## DATA SUPPLIED
⟨
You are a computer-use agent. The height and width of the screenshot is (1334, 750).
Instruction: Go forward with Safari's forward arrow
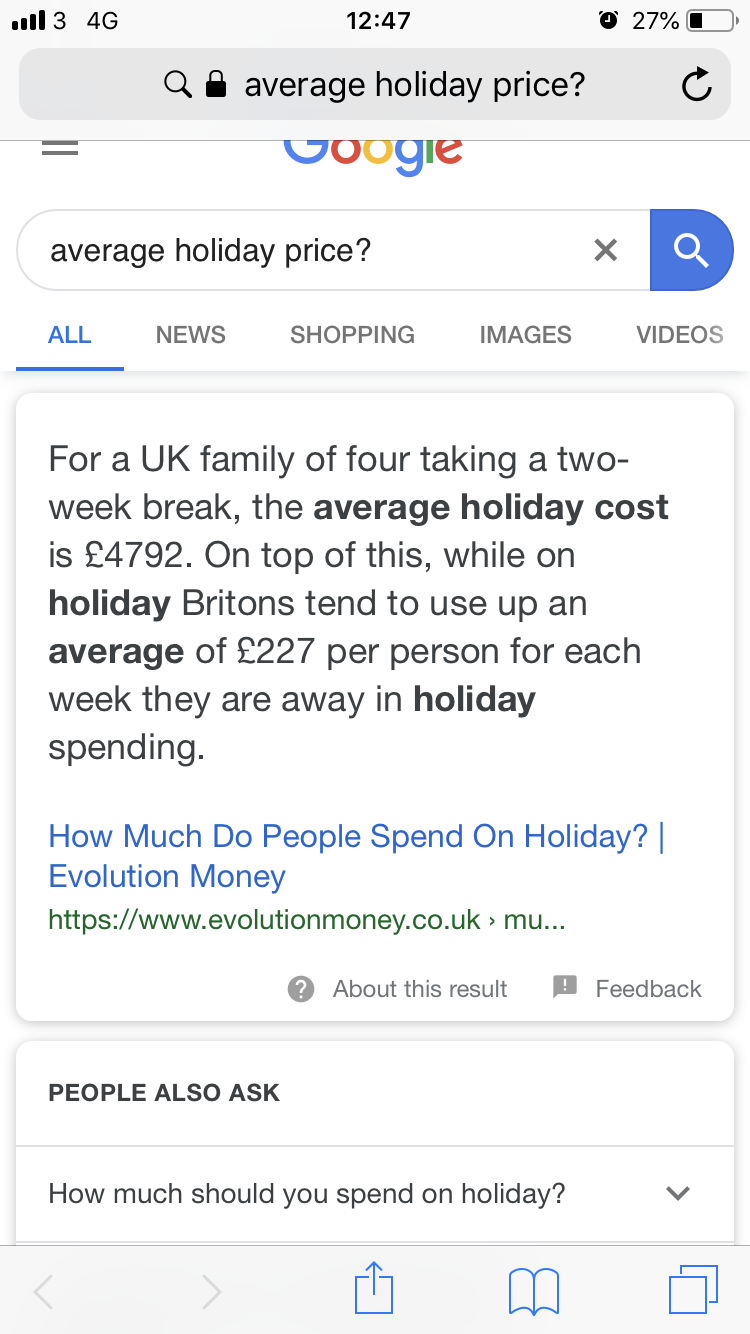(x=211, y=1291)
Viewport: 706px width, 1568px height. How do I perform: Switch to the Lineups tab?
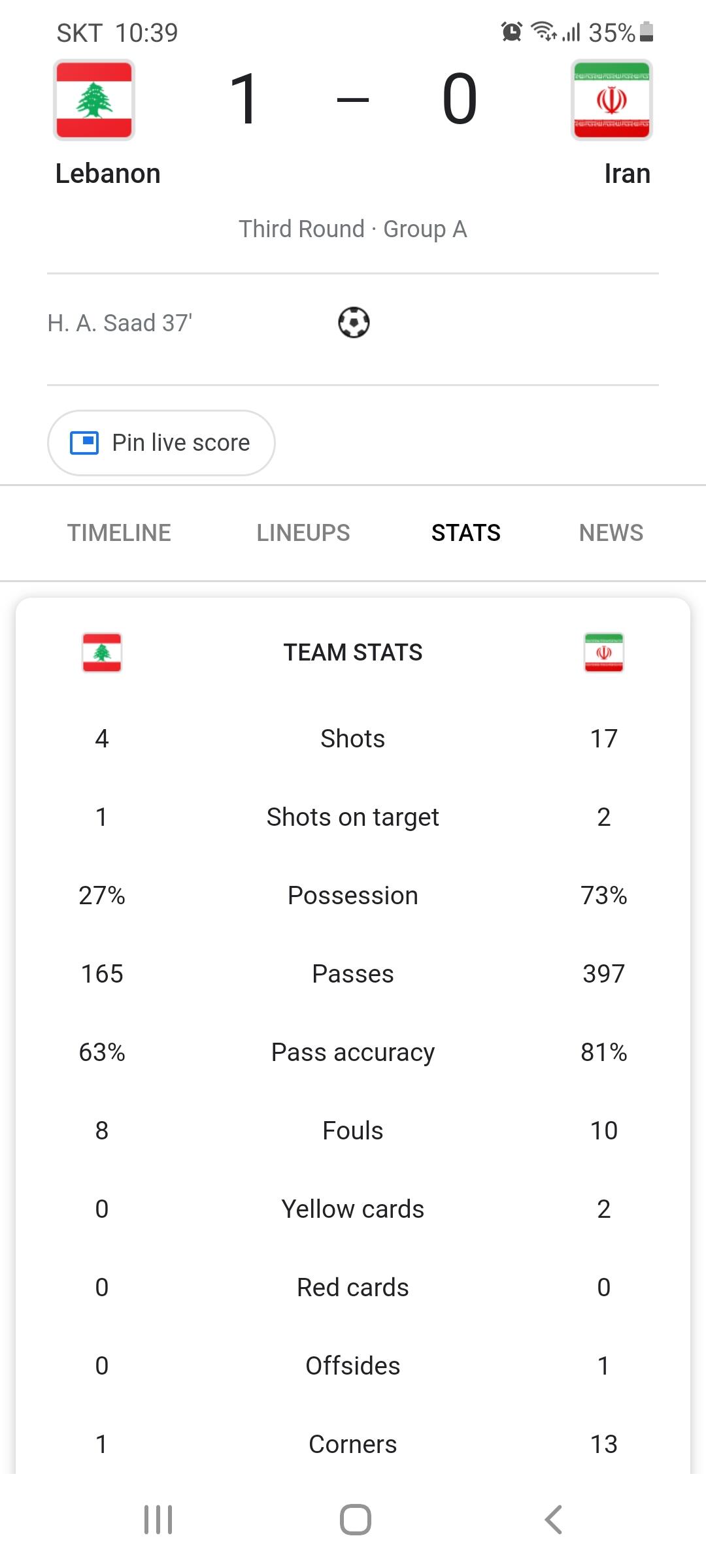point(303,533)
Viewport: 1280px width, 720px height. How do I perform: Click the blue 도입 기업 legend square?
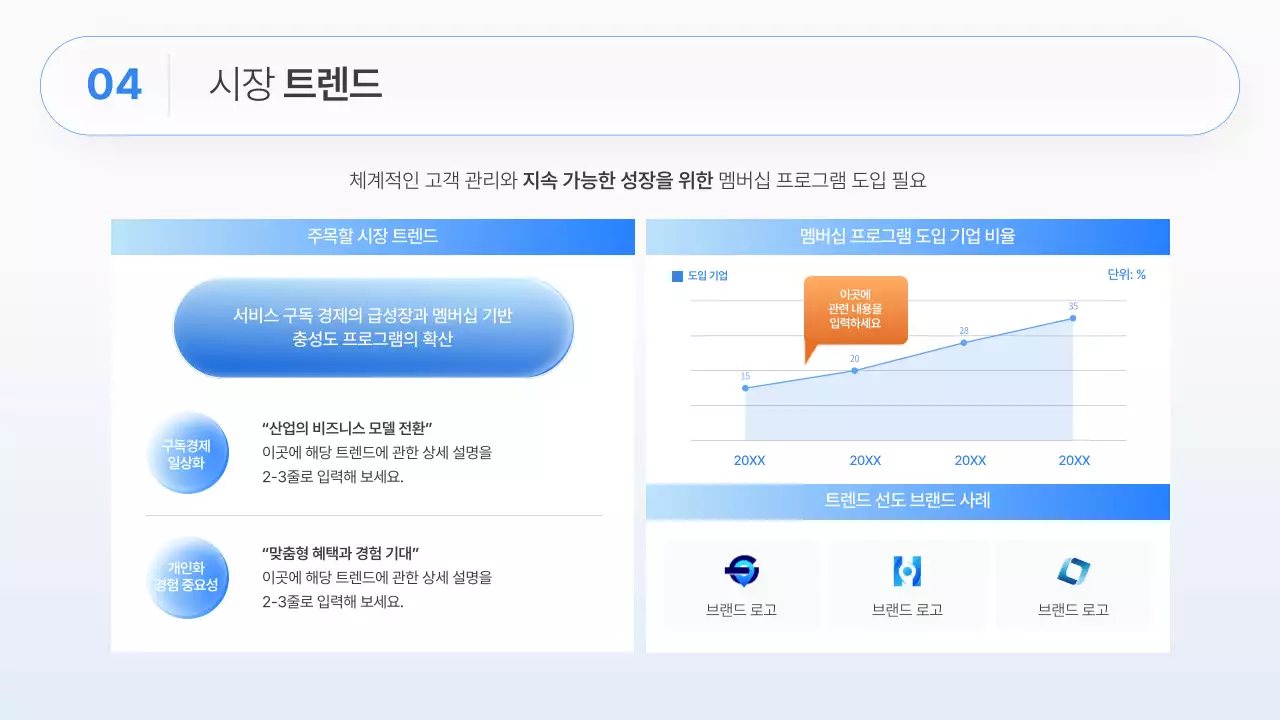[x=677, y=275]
⟩
⟨
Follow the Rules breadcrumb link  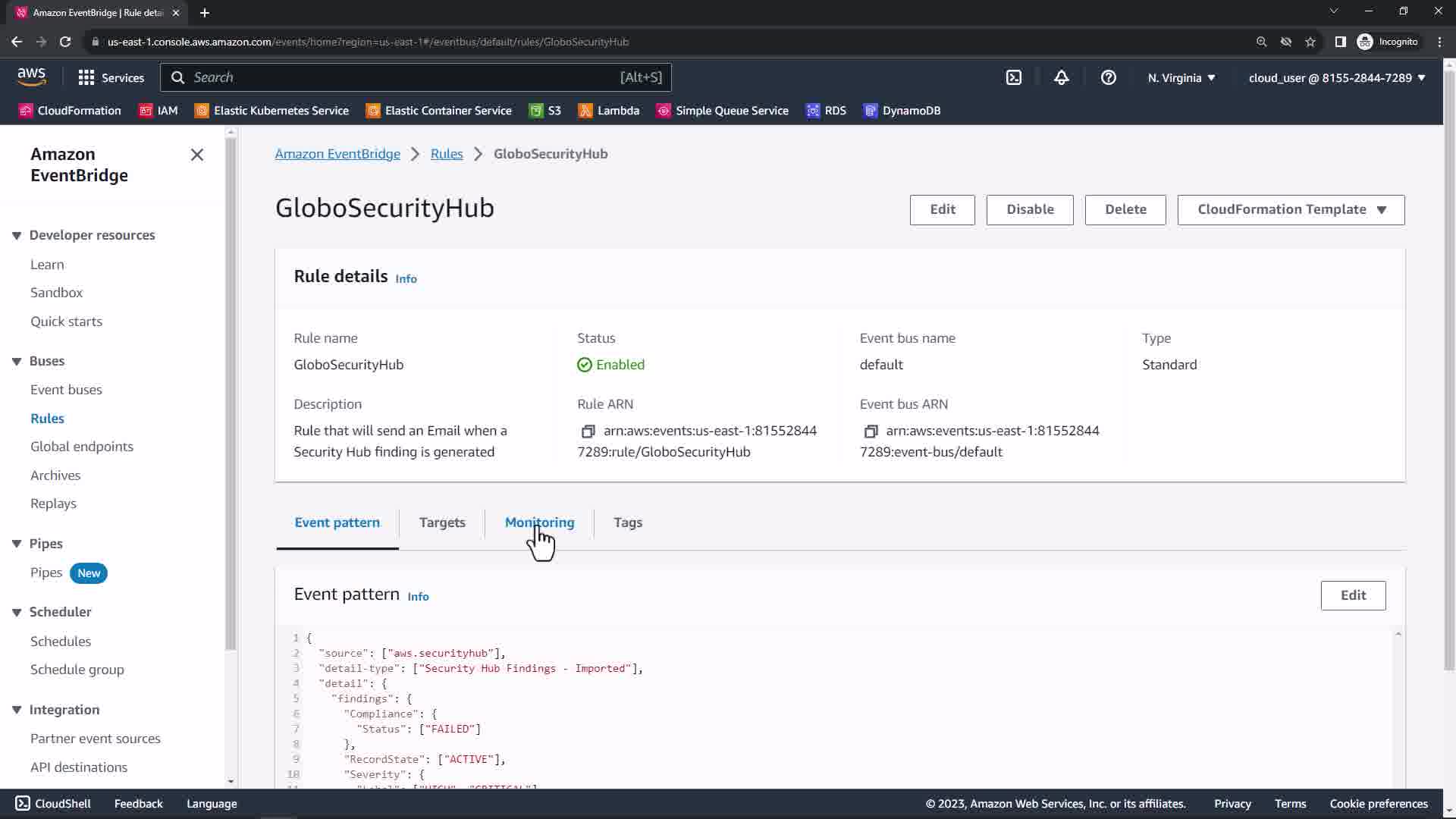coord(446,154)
⟩
⟨
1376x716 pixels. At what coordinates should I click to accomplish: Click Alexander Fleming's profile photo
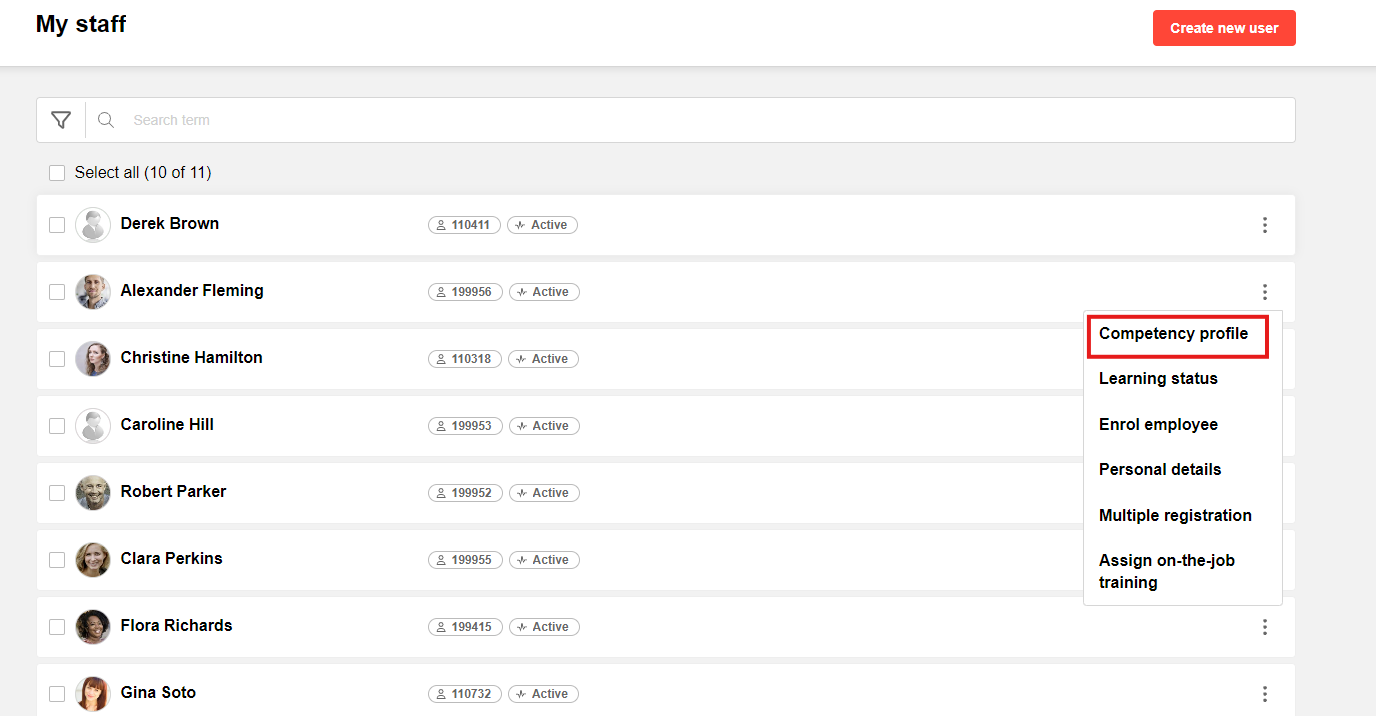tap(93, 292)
⟩
## TASK TO COMPLETE
Convert the part of the records that opens with the line containing "You are a computer-use" and closes with the line containing "point(303,533)", both lines included, into a numbered list. Omit any blank lines and leave the pictures out.

## FULL ANSWER
1. You are a computer-use agent. The height and width of the screenshot is (1334, 750).
2. Instruction: Go forward with Safari's forward arrow
3. (x=211, y=1291)
4. Viewport: 706px width, 1568px height. How do I perform: Switch to the Lineups tab?
5. point(303,533)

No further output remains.